- Original language: English
- Written by: Ian Hallard
- Genre: Comedy

Premiere
- Date: 17 February 2023
- Place: The Studio, Birmingham Repertory Theatre

= The Way Old Friends Do (play) =

2023 play by Ian Hallard

The Way Old Friends Do is a play by Ian Hallard. It is a comedy that tells the story of the world's first drag ABBA tribute band, formed by two old schoolfriends who meet again by chance.

== Plot ==
The play follows the ups and downs in the friendship of Peter and Edward, who were at school together in Birmingham in the 1980s. Edward came out to Peter as gay, and Peter as an ABBA fan. They find each other again after twenty years of estrangement and book a one-off gig at the local theatre as a drag ABBA tribute band. They decide to play Frida and Agnetha, and recruit wannabe actress Jodie and eccentric rehearsal pianist Mrs Campbell as Björn and Benny.

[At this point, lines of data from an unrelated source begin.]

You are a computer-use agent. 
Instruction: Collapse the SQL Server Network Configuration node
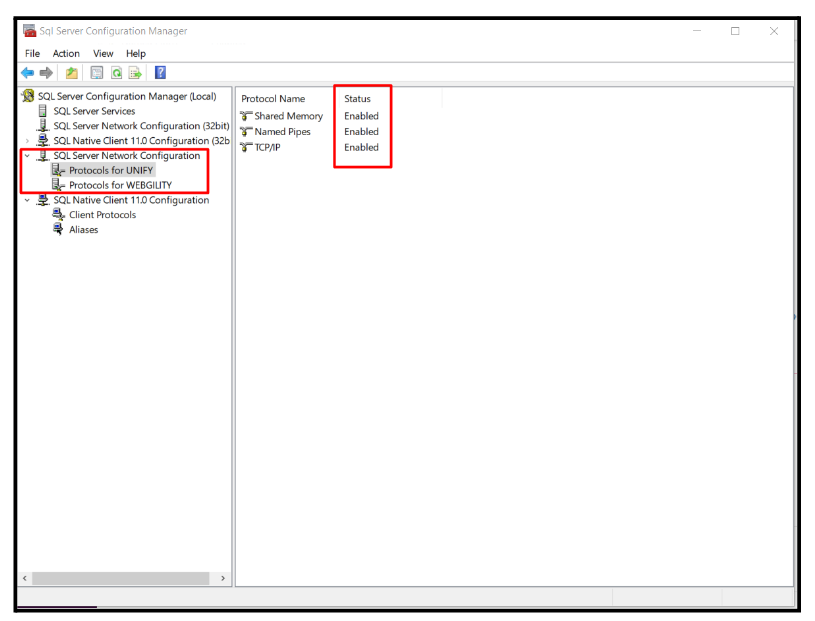click(27, 155)
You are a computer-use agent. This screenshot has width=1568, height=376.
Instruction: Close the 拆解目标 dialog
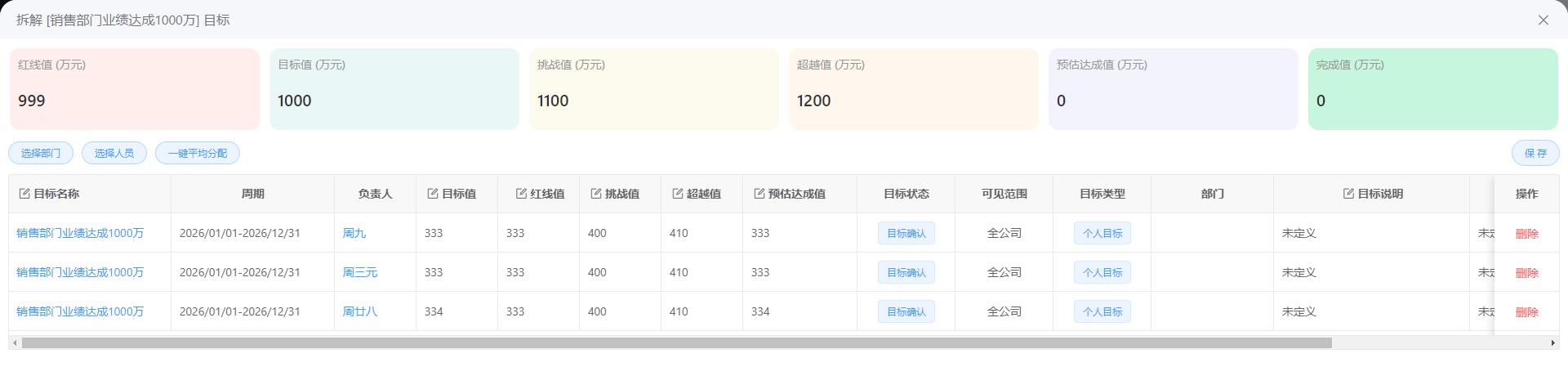pyautogui.click(x=1543, y=20)
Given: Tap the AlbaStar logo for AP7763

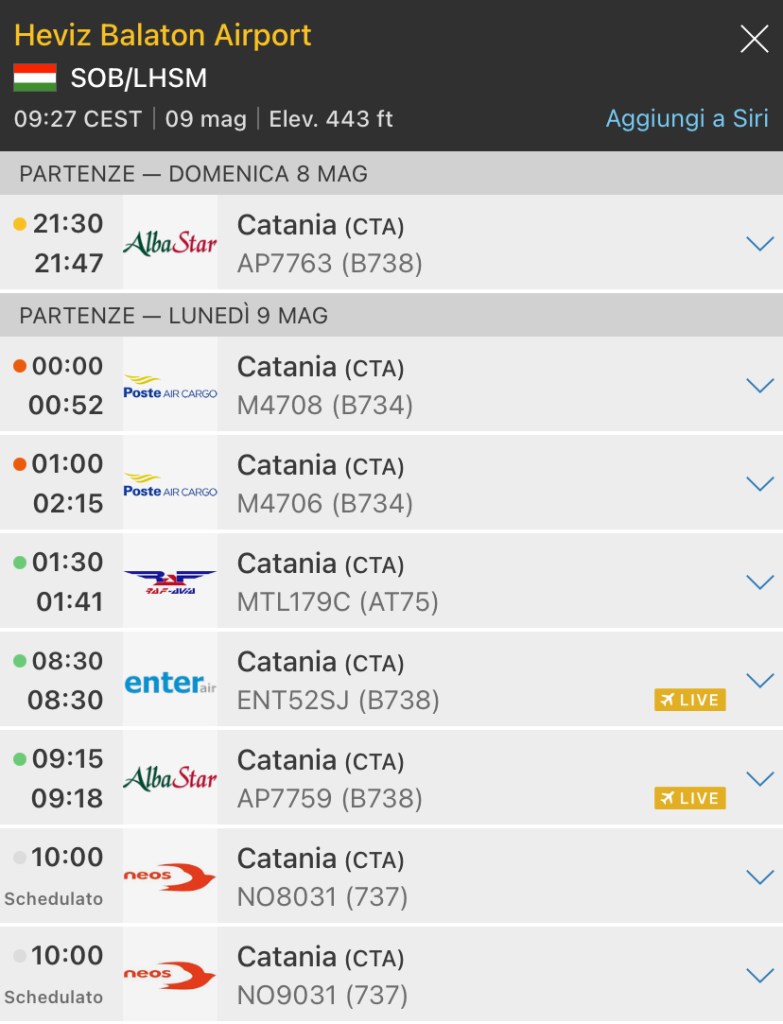Looking at the screenshot, I should coord(170,243).
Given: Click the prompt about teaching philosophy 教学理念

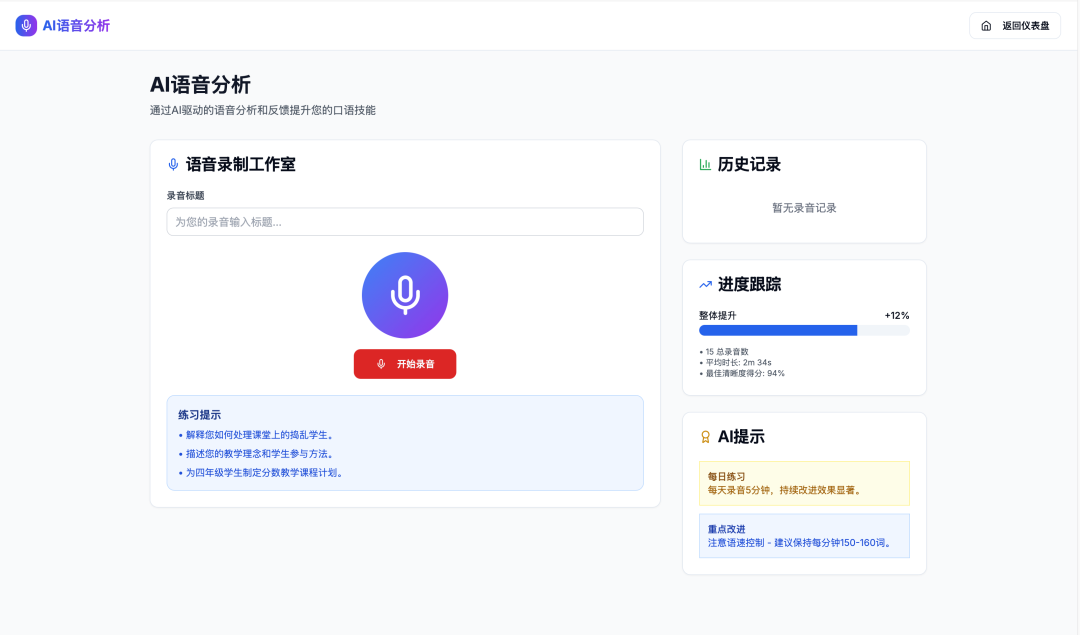Looking at the screenshot, I should (260, 454).
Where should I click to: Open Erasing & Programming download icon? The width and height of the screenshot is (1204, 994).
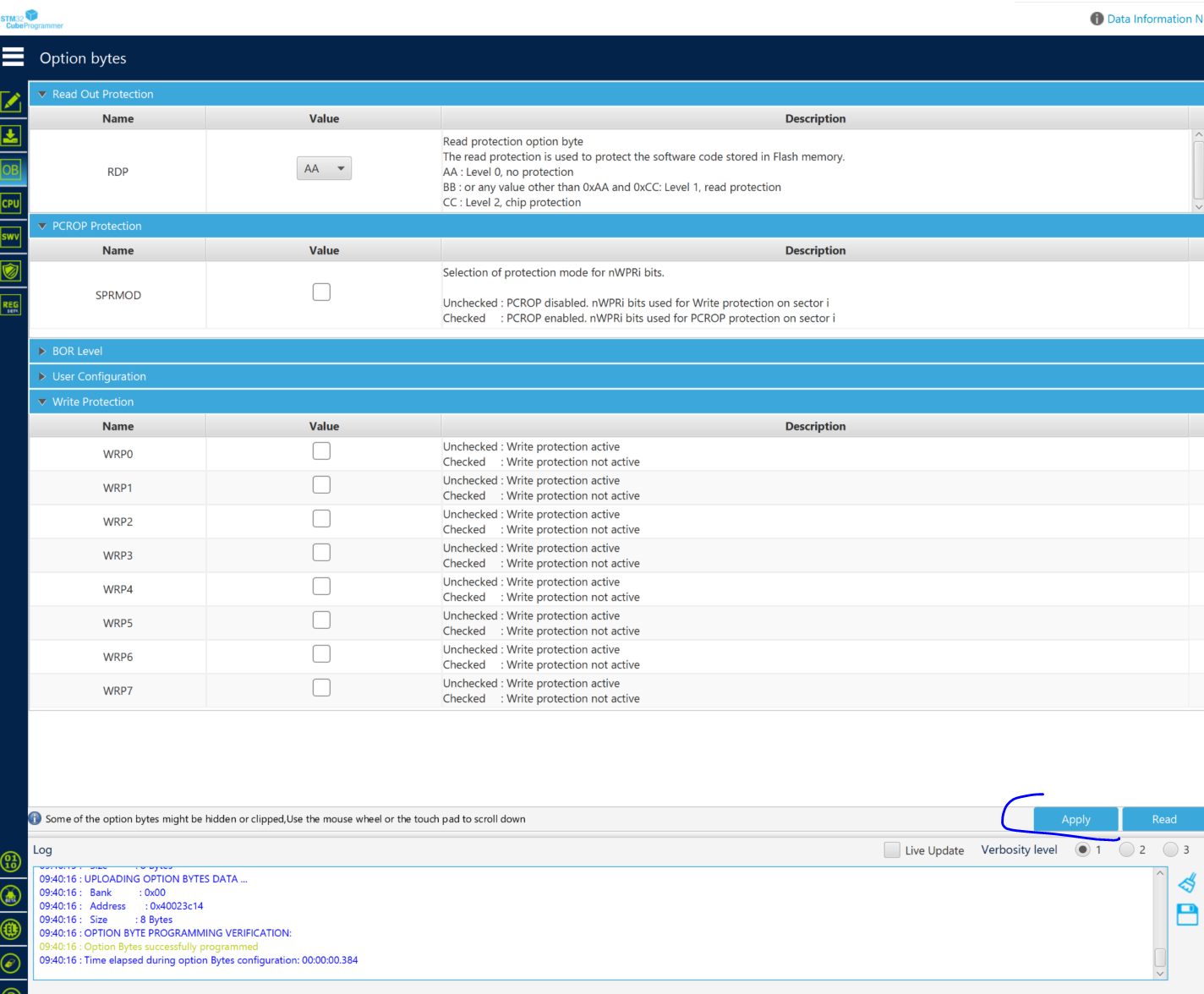click(11, 135)
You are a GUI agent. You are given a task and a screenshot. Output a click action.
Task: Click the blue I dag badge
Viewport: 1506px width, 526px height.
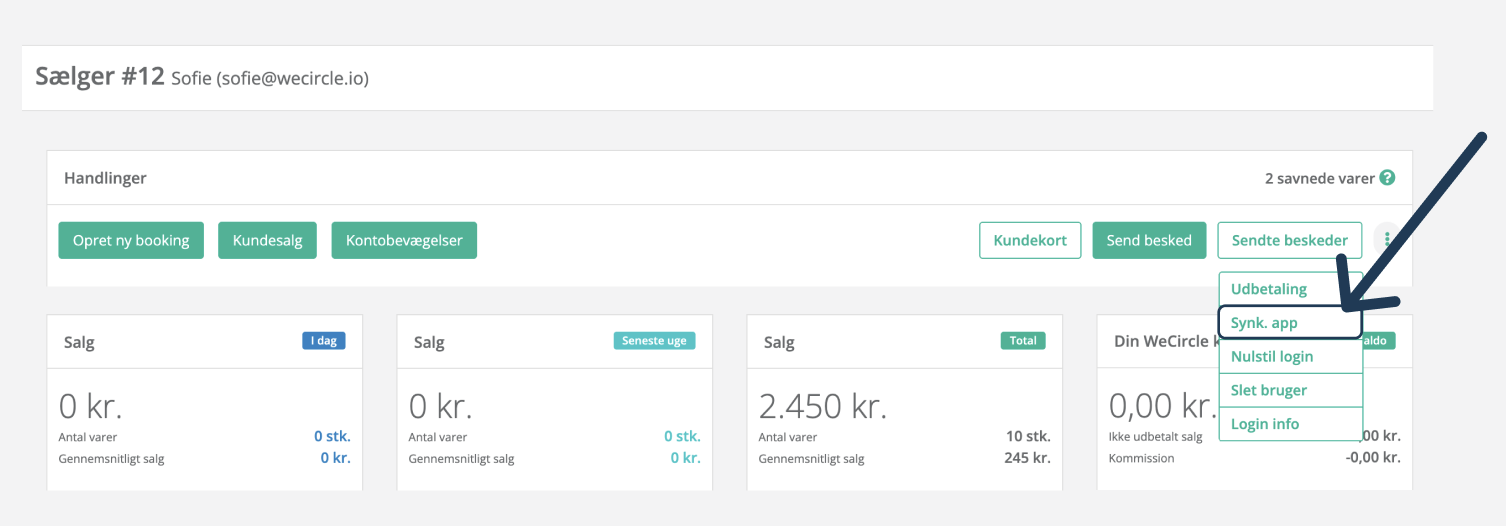(324, 341)
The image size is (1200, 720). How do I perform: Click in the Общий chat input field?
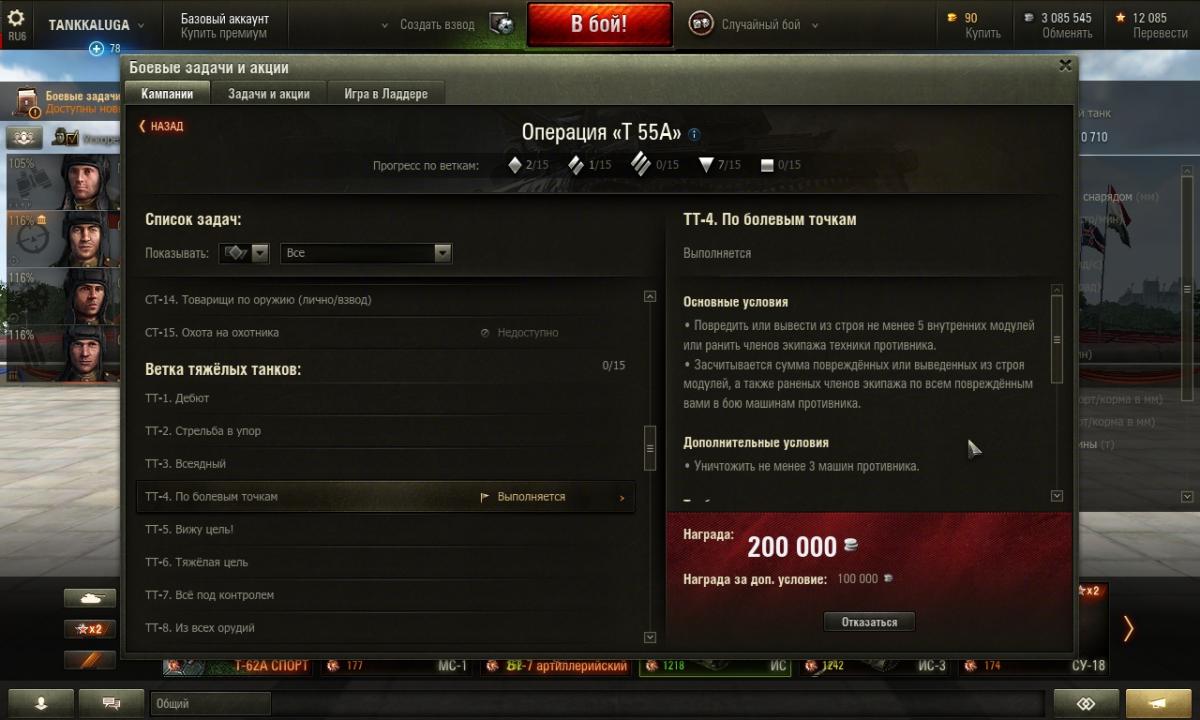pos(211,703)
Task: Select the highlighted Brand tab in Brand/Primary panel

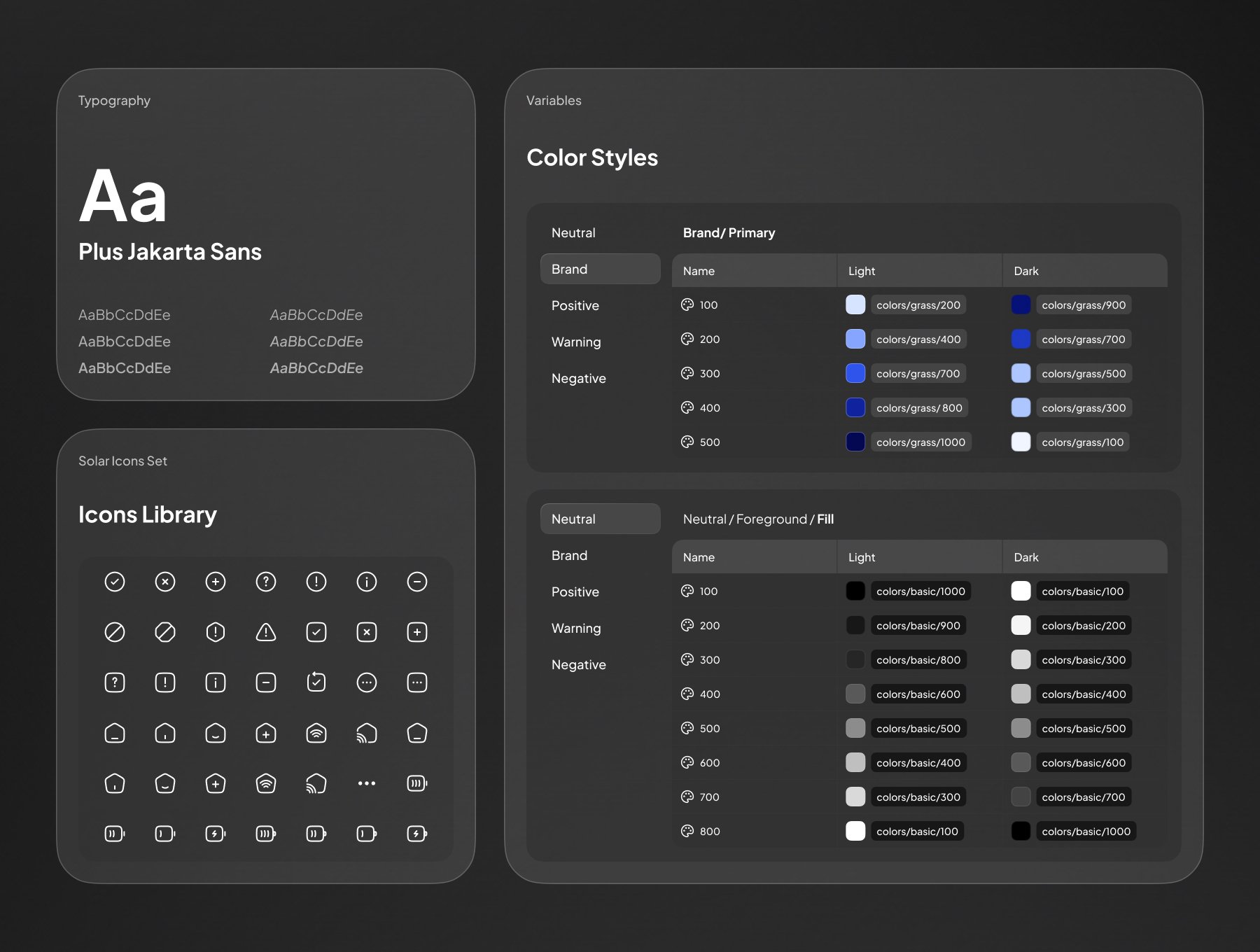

Stage manager Sally is the final member of the team.

Avid Australian fan, Christian, convinces them to pursue the idea, and they embark on a life on the road. However Christian's romantic involvement with Edward leads to the breakdown of his friendship with Peter.

==Production history==

=== UK Tour (2023) ===
The play made its world premiere in The Studio at the Birmingham Repertory Theatre on 17 February 2023, before touring the UK. The production was directed by Mark Gatiss.

=== West End (2023) ===
The play transferred to the Criterion Theatre in London's West End from 17 August until 9 September 2023.

==Cast and characters==

| Character | UK Tour | West End |
2023
| Sally | Donna Berlin |  |
| Edward | James Bradshaw | Anton Tweedale |
| Mrs Campbell | Sara Crowe |  |
| Peter | Ian Hallard |  |
| Christian | Andrew Horton |  |
| Jodie | Rose Shalloo |  |
| Voice of Nan | Miriam Margolyes |  |
| Voice of Radio DJ | Paul O'Grady |  |

==Critical reception==
The Guardians Arifa Akbar and The Arts Desks Aleks Sierz both gave The Way Old Friends Do 3 out of 5 stars, while the Evening Standards Nick Curtis gave it 2 out of 5 stars. WhatsOnStage.com's Diane Parkes gave the play 4 out of 5 stars, and Libby Purves gave it 4 out of 5 stars, describing it as "ABBAsolutely a delight" and stating that "you're a curmudgeon if you don't warm to it."